The creation of the clothes retailer Zara has catapulted its founder, Amancio Ortega, into becoming the third wealthiest man in the world.
Zara opened its first doors in 1975 in A Coruna in northern Spain. Originally Ortega and his business partner Rosalia Mera wanted to call the shop Zorba after the film, but a bar down the street had already bagged the name, so they opted for Zara instead.
Zara’s growth eventually led to the creation of a company, Inditex, encompassing seven other brands including Massimo Dutti, Bershka, and Pull & Bear. Their global operations have lead to 6,500 shops in 88 countries.
Today it is the largest fashion retailer in the world.
But it is the business model which has set it apart and has changed the way the rag trade operates and what customers expect from a high street clothing provider.
Deliveries of new clothes are made to Zara shops twice a week, with new styles arriving four or five times in just one season. This keeps the customers on their toes, with repeat visits a must.

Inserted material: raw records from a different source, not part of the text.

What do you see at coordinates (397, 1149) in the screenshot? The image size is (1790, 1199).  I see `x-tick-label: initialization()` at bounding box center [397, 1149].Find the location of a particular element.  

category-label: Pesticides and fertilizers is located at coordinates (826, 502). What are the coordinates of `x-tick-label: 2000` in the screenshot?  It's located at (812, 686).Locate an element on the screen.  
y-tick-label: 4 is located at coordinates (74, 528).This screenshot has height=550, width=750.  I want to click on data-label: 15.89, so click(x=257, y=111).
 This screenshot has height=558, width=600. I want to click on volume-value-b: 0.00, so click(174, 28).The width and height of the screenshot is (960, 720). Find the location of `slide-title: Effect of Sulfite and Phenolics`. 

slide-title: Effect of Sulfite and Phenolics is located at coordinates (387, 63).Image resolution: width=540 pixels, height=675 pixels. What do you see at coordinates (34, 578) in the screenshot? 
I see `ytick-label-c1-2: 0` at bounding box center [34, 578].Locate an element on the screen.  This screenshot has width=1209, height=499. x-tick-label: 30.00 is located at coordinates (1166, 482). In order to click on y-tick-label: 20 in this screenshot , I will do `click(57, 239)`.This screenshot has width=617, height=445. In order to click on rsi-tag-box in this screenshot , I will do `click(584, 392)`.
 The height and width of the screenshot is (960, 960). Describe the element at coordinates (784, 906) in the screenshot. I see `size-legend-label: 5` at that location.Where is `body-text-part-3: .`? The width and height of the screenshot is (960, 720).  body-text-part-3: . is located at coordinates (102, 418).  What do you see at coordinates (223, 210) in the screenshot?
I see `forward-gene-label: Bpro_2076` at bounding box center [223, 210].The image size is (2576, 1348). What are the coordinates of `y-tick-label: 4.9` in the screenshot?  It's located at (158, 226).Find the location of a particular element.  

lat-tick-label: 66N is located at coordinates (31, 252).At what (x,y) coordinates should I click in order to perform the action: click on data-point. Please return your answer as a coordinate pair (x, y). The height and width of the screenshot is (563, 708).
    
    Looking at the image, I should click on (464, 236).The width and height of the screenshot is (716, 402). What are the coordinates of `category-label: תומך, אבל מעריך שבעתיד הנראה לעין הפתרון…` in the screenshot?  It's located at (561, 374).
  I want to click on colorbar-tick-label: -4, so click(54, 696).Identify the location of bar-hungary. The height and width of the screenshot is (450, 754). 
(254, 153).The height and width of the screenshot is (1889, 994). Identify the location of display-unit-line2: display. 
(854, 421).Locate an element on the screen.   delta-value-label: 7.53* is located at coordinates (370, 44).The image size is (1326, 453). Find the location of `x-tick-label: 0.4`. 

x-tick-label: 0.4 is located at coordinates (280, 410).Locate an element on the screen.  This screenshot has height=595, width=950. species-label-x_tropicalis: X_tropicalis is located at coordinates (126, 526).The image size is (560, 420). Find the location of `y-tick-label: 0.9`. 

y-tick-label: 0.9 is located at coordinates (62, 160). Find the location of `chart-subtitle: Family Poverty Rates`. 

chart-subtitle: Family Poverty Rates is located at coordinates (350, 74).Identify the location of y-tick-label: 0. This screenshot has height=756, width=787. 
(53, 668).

To keep up the pace, just over 50% of items are manufactured in what the company calls “proximity” markets - Spain, Portugal, Turkey and Morocco.
Another key to the company’s phenomenal success is the strong links among various staff teams.
Store managers dispatch orders twice a week, basing them both on sales data and anecdotal comments from customers. Because of their influence, they are well paid and can earn 100% of their salary in bonuses for hitting sales targets.
The order has been evaluated and processed by the commercial team which works in close harmony and proximity to Inditex’s in-house designers.
Together these teams watch trends and develop new styles for which only limited stock is initially manufactured to see if it will fly. Production is so rapid that when items are successful, more can be produced quickly.
As for Mr. Ortega, now 78, he still has lunch in the staff cafeteria every working day.